++++ EXTRACTED ENTRIES

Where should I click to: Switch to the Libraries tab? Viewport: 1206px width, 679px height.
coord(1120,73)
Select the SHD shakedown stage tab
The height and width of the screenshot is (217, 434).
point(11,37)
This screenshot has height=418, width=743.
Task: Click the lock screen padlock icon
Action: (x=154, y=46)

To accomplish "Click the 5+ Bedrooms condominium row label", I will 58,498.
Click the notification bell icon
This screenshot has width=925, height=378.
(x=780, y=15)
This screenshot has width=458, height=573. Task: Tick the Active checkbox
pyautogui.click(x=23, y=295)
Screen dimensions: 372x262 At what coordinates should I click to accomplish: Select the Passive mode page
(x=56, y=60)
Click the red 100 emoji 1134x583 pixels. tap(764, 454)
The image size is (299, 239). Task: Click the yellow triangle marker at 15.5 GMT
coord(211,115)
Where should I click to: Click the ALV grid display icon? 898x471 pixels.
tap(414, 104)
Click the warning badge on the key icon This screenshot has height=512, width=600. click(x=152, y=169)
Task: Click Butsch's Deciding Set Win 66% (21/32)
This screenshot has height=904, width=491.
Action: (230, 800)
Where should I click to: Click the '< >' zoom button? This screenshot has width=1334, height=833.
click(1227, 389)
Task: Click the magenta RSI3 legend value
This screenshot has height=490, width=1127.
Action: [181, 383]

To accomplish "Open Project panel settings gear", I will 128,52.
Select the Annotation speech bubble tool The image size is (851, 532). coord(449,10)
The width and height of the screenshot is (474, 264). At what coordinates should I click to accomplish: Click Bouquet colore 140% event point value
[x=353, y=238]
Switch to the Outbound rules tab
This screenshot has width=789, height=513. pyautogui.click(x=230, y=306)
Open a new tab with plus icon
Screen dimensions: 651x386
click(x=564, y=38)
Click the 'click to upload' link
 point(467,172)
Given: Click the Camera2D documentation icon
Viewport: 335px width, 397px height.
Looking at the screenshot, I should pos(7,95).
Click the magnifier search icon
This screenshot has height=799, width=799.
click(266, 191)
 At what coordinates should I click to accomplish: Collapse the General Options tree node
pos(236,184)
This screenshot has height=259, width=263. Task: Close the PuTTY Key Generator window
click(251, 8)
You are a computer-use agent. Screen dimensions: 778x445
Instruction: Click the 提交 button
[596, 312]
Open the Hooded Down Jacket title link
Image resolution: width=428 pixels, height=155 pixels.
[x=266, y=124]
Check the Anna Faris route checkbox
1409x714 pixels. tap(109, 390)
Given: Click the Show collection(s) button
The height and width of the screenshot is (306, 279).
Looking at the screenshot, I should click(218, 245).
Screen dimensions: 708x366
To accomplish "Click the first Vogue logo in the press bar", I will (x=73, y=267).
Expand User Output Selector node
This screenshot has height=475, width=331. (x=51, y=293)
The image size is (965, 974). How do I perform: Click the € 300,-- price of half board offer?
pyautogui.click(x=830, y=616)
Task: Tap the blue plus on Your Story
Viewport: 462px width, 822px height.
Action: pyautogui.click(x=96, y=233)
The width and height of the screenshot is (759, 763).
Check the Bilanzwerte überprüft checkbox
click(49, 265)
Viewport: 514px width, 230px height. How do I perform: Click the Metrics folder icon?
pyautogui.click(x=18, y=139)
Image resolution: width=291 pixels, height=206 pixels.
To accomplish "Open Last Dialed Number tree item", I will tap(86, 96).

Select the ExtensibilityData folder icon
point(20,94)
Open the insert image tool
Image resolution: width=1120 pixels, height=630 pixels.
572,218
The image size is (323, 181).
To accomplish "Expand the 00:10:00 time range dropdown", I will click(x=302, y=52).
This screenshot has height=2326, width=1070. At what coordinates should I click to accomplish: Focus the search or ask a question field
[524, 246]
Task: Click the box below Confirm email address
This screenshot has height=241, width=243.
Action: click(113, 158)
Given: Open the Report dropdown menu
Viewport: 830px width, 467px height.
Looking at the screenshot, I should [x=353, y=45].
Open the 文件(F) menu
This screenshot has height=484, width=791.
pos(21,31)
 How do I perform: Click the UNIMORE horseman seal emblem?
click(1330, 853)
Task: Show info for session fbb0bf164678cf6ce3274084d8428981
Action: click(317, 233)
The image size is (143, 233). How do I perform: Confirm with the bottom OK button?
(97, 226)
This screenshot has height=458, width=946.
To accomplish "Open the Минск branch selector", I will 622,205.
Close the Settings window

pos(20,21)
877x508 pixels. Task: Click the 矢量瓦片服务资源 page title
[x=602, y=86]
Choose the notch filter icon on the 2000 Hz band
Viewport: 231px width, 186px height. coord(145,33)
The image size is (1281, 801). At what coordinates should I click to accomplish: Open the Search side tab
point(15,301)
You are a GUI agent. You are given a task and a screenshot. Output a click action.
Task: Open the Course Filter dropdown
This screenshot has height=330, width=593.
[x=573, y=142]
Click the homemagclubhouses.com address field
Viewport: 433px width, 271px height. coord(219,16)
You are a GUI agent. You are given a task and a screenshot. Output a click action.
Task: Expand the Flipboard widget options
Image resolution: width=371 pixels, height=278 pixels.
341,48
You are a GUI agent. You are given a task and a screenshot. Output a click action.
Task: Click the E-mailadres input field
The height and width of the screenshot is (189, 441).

++++++++

§ WRITTEN PROBLEM: Update the records by replacing every "At what coordinates should I click to accomplish" with "Which point should I click to accomplish", leaving everything else unchanged.

§ FINISHED TASK:
Where should I click to: Switch to the Libraries tab? Viewport: 1206px width, 679px height.
coord(1120,73)
Select the SHD shakedown stage tab
The height and width of the screenshot is (217, 434).
point(11,37)
This screenshot has height=418, width=743.
Task: Click the lock screen padlock icon
Action: (x=154, y=46)

To accomplish "Click the 5+ Bedrooms condominium row label", I will 58,498.
Click the notification bell icon
This screenshot has width=925, height=378.
(x=780, y=15)
This screenshot has width=458, height=573. Task: Tick the Active checkbox
pyautogui.click(x=23, y=295)
Screen dimensions: 372x262 Which point should I click to accomplish: Select the Passive mode page
(x=56, y=60)
Click the red 100 emoji 1134x583 pixels. tap(764, 454)
The image size is (299, 239). Task: Click the yellow triangle marker at 15.5 GMT
coord(211,115)
Where should I click to: Click the ALV grid display icon? 898x471 pixels.
tap(414, 104)
Click the warning badge on the key icon This screenshot has height=512, width=600. click(x=152, y=169)
Task: Click Butsch's Deciding Set Win 66% (21/32)
This screenshot has height=904, width=491.
Action: (230, 800)
Where should I click to: Click the '< >' zoom button? This screenshot has width=1334, height=833.
click(1227, 389)
Task: Click the magenta RSI3 legend value
This screenshot has height=490, width=1127.
Action: [181, 383]

To accomplish "Open Project panel settings gear", I will 128,52.
Select the Annotation speech bubble tool The image size is (851, 532). coord(449,10)
The width and height of the screenshot is (474, 264). Which point should I click to accomplish: Click Bouquet colore 140% event point value
[x=353, y=238]
Switch to the Outbound rules tab
This screenshot has width=789, height=513. pyautogui.click(x=230, y=306)
Open a new tab with plus icon
Screen dimensions: 651x386
click(x=564, y=38)
Click the 'click to upload' link
 point(467,172)
Given: Click the Camera2D documentation icon
Viewport: 335px width, 397px height.
Looking at the screenshot, I should pos(7,95).
Click the magnifier search icon
This screenshot has height=799, width=799.
click(266, 191)
 Which point should I click to accomplish: Collapse the General Options tree node
pos(236,184)
This screenshot has height=259, width=263. Task: Close the PuTTY Key Generator window
click(251, 8)
You are a computer-use agent. Screen dimensions: 778x445
Instruction: Click the 提交 button
[596, 312]
Open the Hooded Down Jacket title link
Image resolution: width=428 pixels, height=155 pixels.
[x=266, y=124]
Check the Anna Faris route checkbox
1409x714 pixels. tap(109, 390)
Given: Click the Show collection(s) button
The height and width of the screenshot is (306, 279).
Looking at the screenshot, I should click(218, 245).
Screen dimensions: 708x366
To accomplish "Click the first Vogue logo in the press bar", I will (x=73, y=267).
Expand User Output Selector node
This screenshot has height=475, width=331. (x=51, y=293)
The image size is (965, 974). How do I perform: Click the € 300,-- price of half board offer?
pyautogui.click(x=830, y=616)
Task: Tap the blue plus on Your Story
Viewport: 462px width, 822px height.
Action: pyautogui.click(x=96, y=233)
The width and height of the screenshot is (759, 763).
Check the Bilanzwerte überprüft checkbox
click(49, 265)
Viewport: 514px width, 230px height. How do I perform: Click the Metrics folder icon?
pyautogui.click(x=18, y=139)
Image resolution: width=291 pixels, height=206 pixels.
To accomplish "Open Last Dialed Number tree item", I will tap(86, 96).

Select the ExtensibilityData folder icon
point(20,94)
Open the insert image tool
Image resolution: width=1120 pixels, height=630 pixels.
572,218
The image size is (323, 181).
To accomplish "Expand the 00:10:00 time range dropdown", I will click(x=302, y=52).
This screenshot has height=2326, width=1070. Which point should I click to accomplish: Focus the search or ask a question field
[524, 246]
Task: Click the box below Confirm email address
This screenshot has height=241, width=243.
Action: click(113, 158)
Given: Open the Report dropdown menu
Viewport: 830px width, 467px height.
Looking at the screenshot, I should [x=353, y=45].
Open the 文件(F) menu
This screenshot has height=484, width=791.
pos(21,31)
 How do I perform: Click the UNIMORE horseman seal emblem?
click(1330, 853)
Task: Show info for session fbb0bf164678cf6ce3274084d8428981
Action: click(317, 233)
The image size is (143, 233). How do I perform: Confirm with the bottom OK button?
(97, 226)
This screenshot has height=458, width=946.
To accomplish "Open the Минск branch selector", I will 622,205.
Close the Settings window

pos(20,21)
877x508 pixels. Task: Click the 矢量瓦片服务资源 page title
[x=602, y=86]
Choose the notch filter icon on the 2000 Hz band
Viewport: 231px width, 186px height. coord(145,33)
The image size is (1281, 801). Which point should I click to accomplish: Open the Search side tab
point(15,301)
You are a GUI agent. You are given a task and a screenshot. Output a click action.
Task: Open the Course Filter dropdown
This screenshot has height=330, width=593.
[x=573, y=142]
Click the homemagclubhouses.com address field
Viewport: 433px width, 271px height. coord(219,16)
You are a GUI agent. You are given a task and a screenshot. Output a click action.
Task: Expand the Flipboard widget options
Image resolution: width=371 pixels, height=278 pixels.
341,48
You are a GUI agent. You are given a task and a screenshot. Output a click action.
Task: Click the E-mailadres input field
The height and width of the screenshot is (189, 441).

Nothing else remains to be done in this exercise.